Aim.
Copy out the listing below word for word, starting at its very first line and stopping after the line that contains "pos(48,206)".
═══ Source material
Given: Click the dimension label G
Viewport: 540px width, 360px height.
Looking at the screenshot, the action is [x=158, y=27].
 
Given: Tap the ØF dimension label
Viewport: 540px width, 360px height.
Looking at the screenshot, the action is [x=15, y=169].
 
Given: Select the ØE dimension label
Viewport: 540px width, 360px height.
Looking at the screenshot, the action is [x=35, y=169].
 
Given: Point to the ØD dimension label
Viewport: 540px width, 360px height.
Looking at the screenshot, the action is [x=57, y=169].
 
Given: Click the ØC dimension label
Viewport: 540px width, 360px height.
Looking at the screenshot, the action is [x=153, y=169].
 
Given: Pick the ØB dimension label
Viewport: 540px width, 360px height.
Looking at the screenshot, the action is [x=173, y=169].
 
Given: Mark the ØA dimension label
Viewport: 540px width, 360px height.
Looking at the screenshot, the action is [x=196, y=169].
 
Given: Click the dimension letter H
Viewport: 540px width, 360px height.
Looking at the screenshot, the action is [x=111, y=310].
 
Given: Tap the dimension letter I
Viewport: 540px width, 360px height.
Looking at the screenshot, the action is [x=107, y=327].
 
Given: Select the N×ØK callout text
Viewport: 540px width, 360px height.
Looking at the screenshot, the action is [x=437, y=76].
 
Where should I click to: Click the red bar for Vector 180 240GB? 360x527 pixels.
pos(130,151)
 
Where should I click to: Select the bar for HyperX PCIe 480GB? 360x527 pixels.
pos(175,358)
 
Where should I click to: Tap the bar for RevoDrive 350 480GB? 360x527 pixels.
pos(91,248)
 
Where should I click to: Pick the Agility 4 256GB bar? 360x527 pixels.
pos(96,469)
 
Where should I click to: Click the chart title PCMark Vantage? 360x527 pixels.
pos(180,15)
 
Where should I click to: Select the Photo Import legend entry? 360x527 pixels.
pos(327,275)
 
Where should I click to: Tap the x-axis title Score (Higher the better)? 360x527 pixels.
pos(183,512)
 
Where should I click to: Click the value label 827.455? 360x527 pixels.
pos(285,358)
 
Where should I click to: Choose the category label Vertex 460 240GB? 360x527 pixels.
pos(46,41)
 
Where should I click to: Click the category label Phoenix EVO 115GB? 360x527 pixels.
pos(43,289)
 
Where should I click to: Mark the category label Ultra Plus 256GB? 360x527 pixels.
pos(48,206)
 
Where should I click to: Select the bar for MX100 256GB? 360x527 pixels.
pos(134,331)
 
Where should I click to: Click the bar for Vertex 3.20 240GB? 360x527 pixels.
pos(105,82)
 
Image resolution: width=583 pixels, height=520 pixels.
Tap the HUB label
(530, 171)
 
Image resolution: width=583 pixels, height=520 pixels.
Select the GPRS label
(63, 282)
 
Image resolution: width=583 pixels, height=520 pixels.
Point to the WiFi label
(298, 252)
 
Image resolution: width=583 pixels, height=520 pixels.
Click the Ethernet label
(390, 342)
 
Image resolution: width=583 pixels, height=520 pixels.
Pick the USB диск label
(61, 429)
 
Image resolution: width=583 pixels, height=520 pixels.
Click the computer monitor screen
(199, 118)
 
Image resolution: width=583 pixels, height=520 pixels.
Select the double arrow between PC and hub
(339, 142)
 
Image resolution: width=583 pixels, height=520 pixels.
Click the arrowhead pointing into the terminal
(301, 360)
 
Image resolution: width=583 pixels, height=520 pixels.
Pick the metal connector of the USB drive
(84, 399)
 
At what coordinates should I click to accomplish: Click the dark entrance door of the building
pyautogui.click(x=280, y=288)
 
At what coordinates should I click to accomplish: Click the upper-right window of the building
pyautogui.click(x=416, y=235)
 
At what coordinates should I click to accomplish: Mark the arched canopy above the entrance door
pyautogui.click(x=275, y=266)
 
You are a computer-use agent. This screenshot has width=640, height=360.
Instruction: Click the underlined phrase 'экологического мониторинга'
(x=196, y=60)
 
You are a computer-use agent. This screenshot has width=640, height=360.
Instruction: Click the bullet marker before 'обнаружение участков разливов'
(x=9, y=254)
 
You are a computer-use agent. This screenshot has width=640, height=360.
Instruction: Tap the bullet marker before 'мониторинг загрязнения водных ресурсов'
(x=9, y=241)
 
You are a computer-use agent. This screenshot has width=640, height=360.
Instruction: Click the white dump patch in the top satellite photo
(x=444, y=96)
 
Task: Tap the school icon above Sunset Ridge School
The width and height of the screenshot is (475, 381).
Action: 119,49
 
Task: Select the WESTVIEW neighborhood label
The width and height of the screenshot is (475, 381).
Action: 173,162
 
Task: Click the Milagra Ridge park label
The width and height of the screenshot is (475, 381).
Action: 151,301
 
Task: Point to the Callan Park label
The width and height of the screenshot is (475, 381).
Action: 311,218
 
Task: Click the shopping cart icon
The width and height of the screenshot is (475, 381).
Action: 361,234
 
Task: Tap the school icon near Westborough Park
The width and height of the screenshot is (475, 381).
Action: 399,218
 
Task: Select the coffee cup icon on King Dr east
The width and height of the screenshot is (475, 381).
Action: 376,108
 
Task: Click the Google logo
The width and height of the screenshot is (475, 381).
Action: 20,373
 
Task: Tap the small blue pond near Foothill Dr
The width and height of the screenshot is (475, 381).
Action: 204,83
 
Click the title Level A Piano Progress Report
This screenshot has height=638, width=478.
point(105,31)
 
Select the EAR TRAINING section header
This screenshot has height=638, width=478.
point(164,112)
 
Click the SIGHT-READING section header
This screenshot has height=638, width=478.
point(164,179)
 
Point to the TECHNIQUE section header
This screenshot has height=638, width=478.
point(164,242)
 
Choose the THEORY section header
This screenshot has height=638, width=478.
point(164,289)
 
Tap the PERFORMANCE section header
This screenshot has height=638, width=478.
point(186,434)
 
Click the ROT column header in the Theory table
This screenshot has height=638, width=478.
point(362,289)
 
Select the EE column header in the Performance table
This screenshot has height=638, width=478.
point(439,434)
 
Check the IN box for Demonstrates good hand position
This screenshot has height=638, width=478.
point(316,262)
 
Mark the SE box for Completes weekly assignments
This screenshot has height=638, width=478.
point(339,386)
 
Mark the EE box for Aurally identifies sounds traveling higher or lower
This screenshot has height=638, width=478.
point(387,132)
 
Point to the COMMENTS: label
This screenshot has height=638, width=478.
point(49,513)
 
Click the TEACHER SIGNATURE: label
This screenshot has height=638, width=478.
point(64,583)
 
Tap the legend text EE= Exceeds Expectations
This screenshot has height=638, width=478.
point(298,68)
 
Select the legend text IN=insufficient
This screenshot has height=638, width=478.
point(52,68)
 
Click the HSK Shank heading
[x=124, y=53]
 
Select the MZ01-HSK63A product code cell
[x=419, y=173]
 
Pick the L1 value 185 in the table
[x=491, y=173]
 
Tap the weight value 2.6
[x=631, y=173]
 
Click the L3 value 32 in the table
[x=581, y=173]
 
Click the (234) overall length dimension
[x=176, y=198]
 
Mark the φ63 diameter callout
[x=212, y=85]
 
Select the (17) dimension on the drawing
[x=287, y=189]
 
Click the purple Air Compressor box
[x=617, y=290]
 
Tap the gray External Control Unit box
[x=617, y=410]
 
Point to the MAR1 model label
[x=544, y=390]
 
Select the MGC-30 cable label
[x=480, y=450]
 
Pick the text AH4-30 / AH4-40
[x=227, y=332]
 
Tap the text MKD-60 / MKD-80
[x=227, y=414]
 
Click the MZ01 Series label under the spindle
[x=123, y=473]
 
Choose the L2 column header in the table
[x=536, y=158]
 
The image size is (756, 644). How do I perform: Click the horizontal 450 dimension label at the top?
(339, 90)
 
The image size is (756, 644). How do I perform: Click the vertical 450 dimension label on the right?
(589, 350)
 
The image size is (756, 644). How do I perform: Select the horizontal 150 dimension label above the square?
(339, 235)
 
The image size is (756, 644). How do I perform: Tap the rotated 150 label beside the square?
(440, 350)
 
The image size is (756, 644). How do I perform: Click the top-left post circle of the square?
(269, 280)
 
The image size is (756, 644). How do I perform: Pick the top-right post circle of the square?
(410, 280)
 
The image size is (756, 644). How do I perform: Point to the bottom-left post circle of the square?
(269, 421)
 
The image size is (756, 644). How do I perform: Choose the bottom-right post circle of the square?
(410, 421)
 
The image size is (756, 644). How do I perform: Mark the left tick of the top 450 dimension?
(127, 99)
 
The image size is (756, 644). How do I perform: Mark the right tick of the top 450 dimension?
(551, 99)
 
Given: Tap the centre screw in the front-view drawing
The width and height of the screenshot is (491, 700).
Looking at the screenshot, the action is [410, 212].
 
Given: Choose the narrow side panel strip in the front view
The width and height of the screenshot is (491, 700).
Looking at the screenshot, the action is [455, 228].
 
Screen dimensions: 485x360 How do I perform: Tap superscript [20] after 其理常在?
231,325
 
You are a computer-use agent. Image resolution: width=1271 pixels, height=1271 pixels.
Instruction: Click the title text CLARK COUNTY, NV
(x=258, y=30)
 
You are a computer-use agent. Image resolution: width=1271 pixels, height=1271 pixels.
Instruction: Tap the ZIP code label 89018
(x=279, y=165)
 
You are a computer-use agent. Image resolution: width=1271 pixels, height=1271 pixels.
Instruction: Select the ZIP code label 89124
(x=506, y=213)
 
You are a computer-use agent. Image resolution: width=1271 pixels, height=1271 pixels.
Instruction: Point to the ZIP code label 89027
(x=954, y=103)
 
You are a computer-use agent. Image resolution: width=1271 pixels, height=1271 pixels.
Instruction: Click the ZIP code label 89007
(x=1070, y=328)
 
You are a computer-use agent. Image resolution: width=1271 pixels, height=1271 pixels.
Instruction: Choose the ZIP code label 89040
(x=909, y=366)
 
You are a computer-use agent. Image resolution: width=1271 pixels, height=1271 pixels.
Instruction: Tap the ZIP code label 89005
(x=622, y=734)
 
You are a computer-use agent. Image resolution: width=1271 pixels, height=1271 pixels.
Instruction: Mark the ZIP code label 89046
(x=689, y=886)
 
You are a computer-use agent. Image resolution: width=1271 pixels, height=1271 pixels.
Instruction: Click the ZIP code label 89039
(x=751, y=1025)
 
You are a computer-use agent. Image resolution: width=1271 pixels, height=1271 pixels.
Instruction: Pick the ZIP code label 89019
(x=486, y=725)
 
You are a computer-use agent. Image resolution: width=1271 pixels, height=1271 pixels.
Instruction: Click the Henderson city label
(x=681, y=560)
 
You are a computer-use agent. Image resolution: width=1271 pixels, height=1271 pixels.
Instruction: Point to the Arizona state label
══════
Problem solution.
Given: Click the dimension label G
Viewport: 540px width, 360px height.
Looking at the screenshot, the action is [x=158, y=27].
 
Given: Tap the ØF dimension label
Viewport: 540px width, 360px height.
Looking at the screenshot, the action is [x=15, y=169].
 
Given: Select the ØE dimension label
Viewport: 540px width, 360px height.
Looking at the screenshot, the action is [x=35, y=169].
 
Given: Point to the ØD dimension label
Viewport: 540px width, 360px height.
Looking at the screenshot, the action is [x=57, y=169].
 
Given: Click the ØC dimension label
Viewport: 540px width, 360px height.
Looking at the screenshot, the action is [x=153, y=169].
 
Given: Pick the ØB dimension label
Viewport: 540px width, 360px height.
Looking at the screenshot, the action is [x=173, y=169].
 
Given: Mark the ØA dimension label
Viewport: 540px width, 360px height.
Looking at the screenshot, the action is [x=196, y=169].
 
Given: Click the dimension letter H
Viewport: 540px width, 360px height.
Looking at the screenshot, the action is [x=111, y=310].
 
Given: Tap the dimension letter I
Viewport: 540px width, 360px height.
Looking at the screenshot, the action is [x=107, y=327].
 
Given: Select the N×ØK callout text
Viewport: 540px width, 360px height.
Looking at the screenshot, the action is [x=437, y=76].
 
Where should I click to: Click the red bar for Vector 180 240GB? 360x527 pixels.
pos(130,151)
 
Where should I click to: Select the bar for HyperX PCIe 480GB? 360x527 pixels.
pos(175,358)
 
Where should I click to: Tap the bar for RevoDrive 350 480GB? 360x527 pixels.
pos(91,248)
 
Where should I click to: Pick the Agility 4 256GB bar? 360x527 pixels.
pos(96,469)
 
Where should I click to: Click the chart title PCMark Vantage? 360x527 pixels.
pos(180,15)
 
Where should I click to: Select the Photo Import legend entry? 360x527 pixels.
pos(327,275)
 
Where should I click to: Tap the x-axis title Score (Higher the better)? 360x527 pixels.
pos(183,512)
 
Where should I click to: Click the value label 827.455? 360x527 pixels.
pos(285,358)
 
Where should I click to: Choose the category label Vertex 460 240GB? 360x527 pixels.
pos(46,41)
 
Where should I click to: Click the category label Phoenix EVO 115GB? 360x527 pixels.
pos(43,289)
 
Where should I click to: Mark the category label Ultra Plus 256GB? 360x527 pixels.
pos(48,206)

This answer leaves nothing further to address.